In den Neuen Bundesländern sind Einsatz und Qualifizierung von Seiteneinsteiger*innen im Lehramt unentbehrliche Bausteine der Personalbeschaffung und Flexibilisierung in Zeiten des Lehrermangels. Der Freistaat Sachsen ist das erste Bundesland in Deutschland, das diese Herausforderung konzeptionell und infrastrukturell in größerem Stile annimmt. Auswahl und Qualifizierung von Seiteneinsteiger*innen werden dabei systematisch weiterentwickelt. Diese Veränderungsaufgabe stellt an lehrerbildenden Hochschulen enorme Anforderungen. Nicht nur, dass für die speziellen Rahmenbedingungen neue Curricula entwickelt werden müssen. Es gilt im engen und zügigen Zusammenwirken mit verschiedenen Akteuren, eine höchst heterogene Zielgruppe in die universitäre Lehrerbildung zu integrieren. Von allen Lehrerbildnern aber auch von den Seiteneinsteiger*innen selbst erfordert das einen kontinuierlichen Lernprozess und eine hohe Ambiguitätstoleranz. Die Angebotsentwicklung warf umgehend Fragen zum Umgang mit der Heterogenität in der Studierendenschaft und deren unterschiedlichen Ansprüche bspw. an den Theorie-Praxis-Transfer oder in der Kompetenzentwicklung auf.

Aus Pilotprojekten, die seit 2013 an sächsischen Universitäten durchgeführt wurden, liegen erste formelle Evaluationsergebnisse vor, die aufzeigen, dass Seiteneinsteiger*innen in Vorwissen, pädagogischen Einstellungen (beliefs), Stressbewältigung und Studienmotivation andere Merkmale aufweisen, als grundständige Lehramtsstudierende. Zudem scheint die veränderte Studienstruktur mit einer veränderten Rezeption der Lerninhalte zusammenzuhängen. Zur wissenschaftlichen Erfassung des Gegenstandes werden neben erwachsenendidaktischen Modellen auch Theorien der Sozial- und Wirtschaftswissenschaften bemüht. Insbesondere, weil Seiteinsteiger*innen auch Teil eines Lehrerkollegiums sind und die Qualifizierung als Personalentwicklung begriffen wird, kann die Entwicklung der Seiteneinsteiger*innenqualifizierung mit einem challenge-response-Modell oder Coping-Modell erklärt und mit New-Public-Management-Instrumenten begleitet werden. Offen ist, ob bildungswissenschaftliche Governance-Modelle einen Beitrag zur Systematisierung des Gegenstandes leisten können.

Der Vortrag wird nach einen knappen Fact-Briefing die Daten und Evaluationsergebnisse der sächsischen Seiteneinsteigerqualifizierung aus Perspektive eines wissenschaftlichen Projektmanagements einordnen.
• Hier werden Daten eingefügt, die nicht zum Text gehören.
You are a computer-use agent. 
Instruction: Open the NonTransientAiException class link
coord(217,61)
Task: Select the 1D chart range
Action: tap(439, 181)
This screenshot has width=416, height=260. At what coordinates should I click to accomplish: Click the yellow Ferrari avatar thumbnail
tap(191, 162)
Dabei werden wir versuchen, die Phänomenologie der sächsischen Seiteneinsteiger*innenqualifizierung aus Perspektive eines erwachsenendidaktischen Modells sowie eines wirtschaftswissenschaftlichen Steuerungsmodell zu erklären.: Zielgruppenanalyse, Studieneingangsvoraussetzungen, Zielbeschreibung der Qualifizierung, Zulassung und Auswahlprozess, Curriculum und Lehr-Lernformen, Studienorganisation, Beratung und Begleitung, Stakeholdermanagement, Auswahl und Qualifizierung der Lehrenden, Output, Outcome, Übergangsmanagement (in den Beruf bzw. Vorbereitungsdienst).
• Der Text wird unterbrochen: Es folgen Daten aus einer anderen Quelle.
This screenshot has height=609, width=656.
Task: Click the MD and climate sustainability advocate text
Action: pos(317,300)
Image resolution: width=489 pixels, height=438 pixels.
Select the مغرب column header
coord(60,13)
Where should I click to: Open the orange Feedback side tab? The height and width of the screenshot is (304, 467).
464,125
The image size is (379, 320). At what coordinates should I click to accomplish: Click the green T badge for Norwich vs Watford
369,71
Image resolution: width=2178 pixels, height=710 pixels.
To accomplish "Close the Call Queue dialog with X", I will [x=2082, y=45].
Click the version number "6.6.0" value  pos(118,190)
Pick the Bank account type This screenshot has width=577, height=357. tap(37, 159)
In der Diskussion soll insbesondere der Fokus auf die Anwendbarkeit dieser und anderer Theorien auf die Seiteneinsteiger*innenqualifizierung aus Forschungsperspektive gelegt werden. Die Generierung von Fragestellung und Hypothesen können und sollen wertvolle Impulse auf avisierte Forschungsvorhaben an der Universität Leipzig bzw. zur Verbundforschung liefern.

 

Literatur

Benjamin B. et al. (2018): Drei Phasen. Die Debatte zur Qualitätsentwicklung in der Lehrer_innenbildung. Bielefeld: W. Bertelsmann Verlag (Materialien aus Hochschule und Forschung, 124).
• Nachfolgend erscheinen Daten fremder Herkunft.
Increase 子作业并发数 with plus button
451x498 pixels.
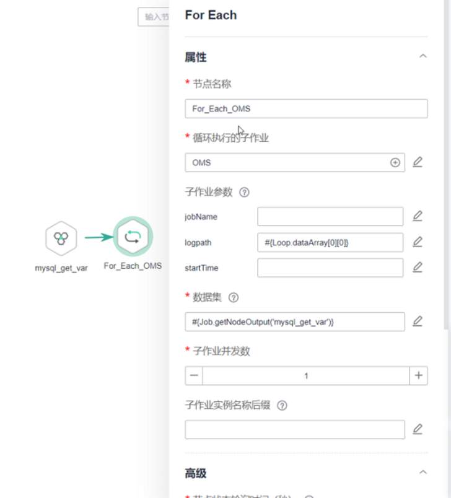point(419,375)
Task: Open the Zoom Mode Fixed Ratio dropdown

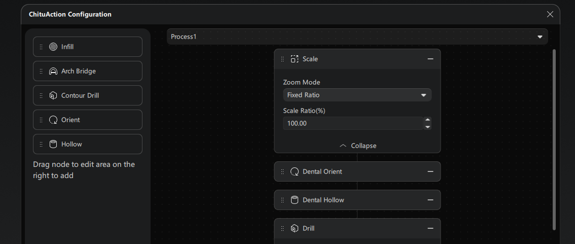Action: [x=357, y=95]
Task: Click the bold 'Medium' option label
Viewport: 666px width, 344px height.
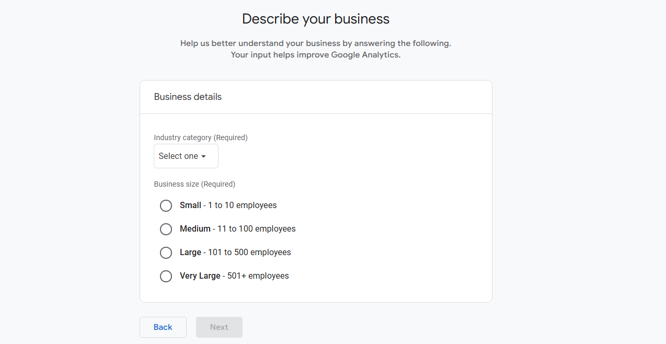Action: click(195, 229)
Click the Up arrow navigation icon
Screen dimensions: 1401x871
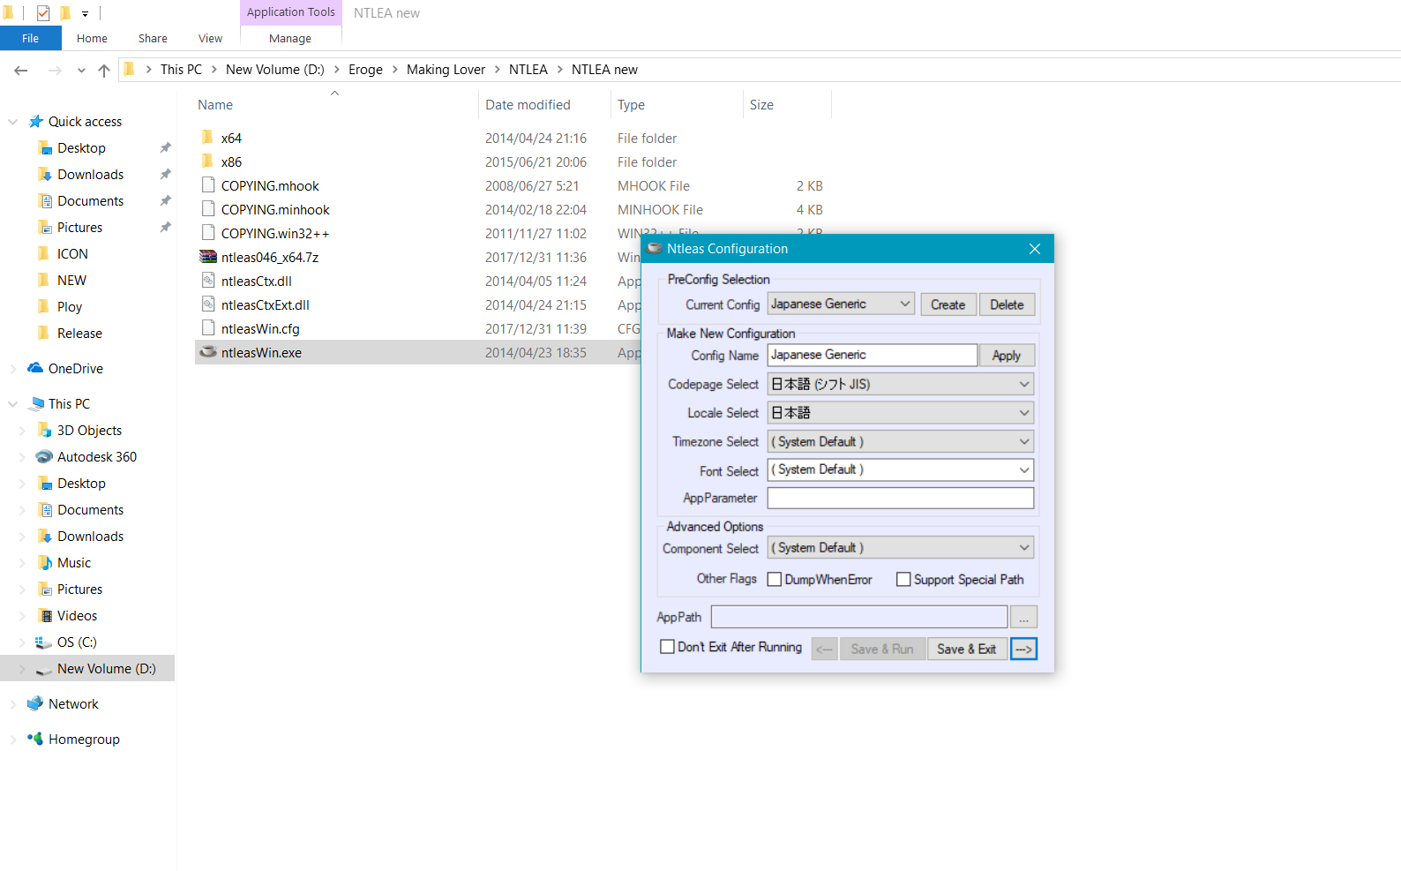[x=104, y=70]
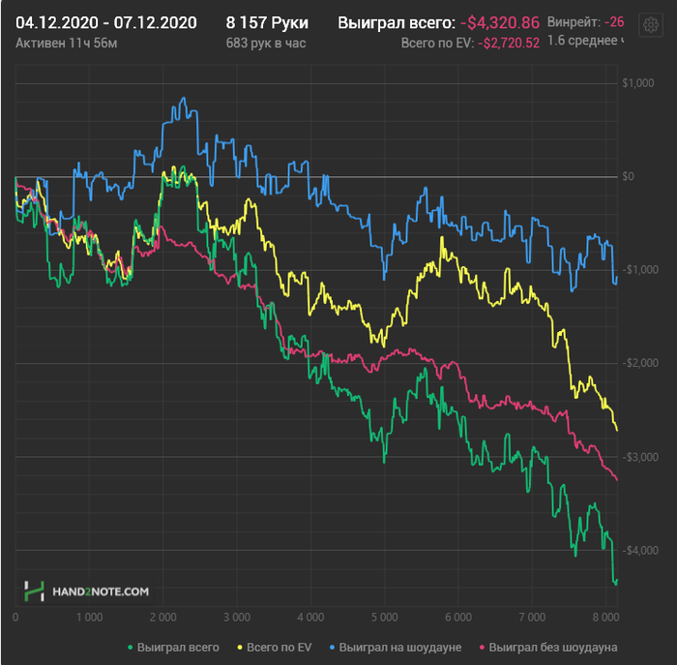Open the HAND2NOTE.COM watermark link
677x665 pixels.
click(x=101, y=589)
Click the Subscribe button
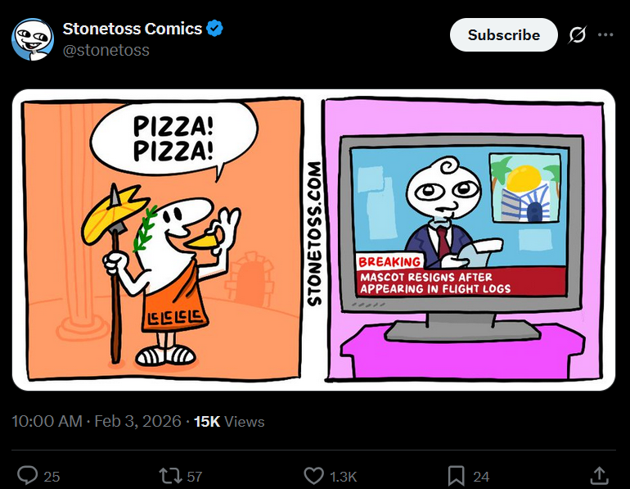Screen dimensions: 630x489 [503, 35]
OECD (2018): Effective Teacher Policies. INSIGHTS FROM PISA: OECD.
Puderbach, R./ Stein, K./ Gehrmann, A. (2016): Nicht-grundständige Wege in den Lehrerberuf in Deutschland – Eine systematisierende Bestandsaufnahme. In: Lehrerbildung auf dem Prüfstand, 9. Jahrgang, Heft 1. Landau: Verlag Empirische Pädagogik, S. 5-31.

Terhart, E. (2010): Personalauswahl, Personaleinsatz und Personalentwicklung an Schulen. In: Herbert Altrichter und Katharina Maag Merki (Hg.): Handbuch Neue Steuerung im Schulsystem. Wiesbaden: VS Verlag für Sozialwissenschaften / GWV Fachverlage GmbH, Wiesbaden (Educational Governance, 7), S. 255–276.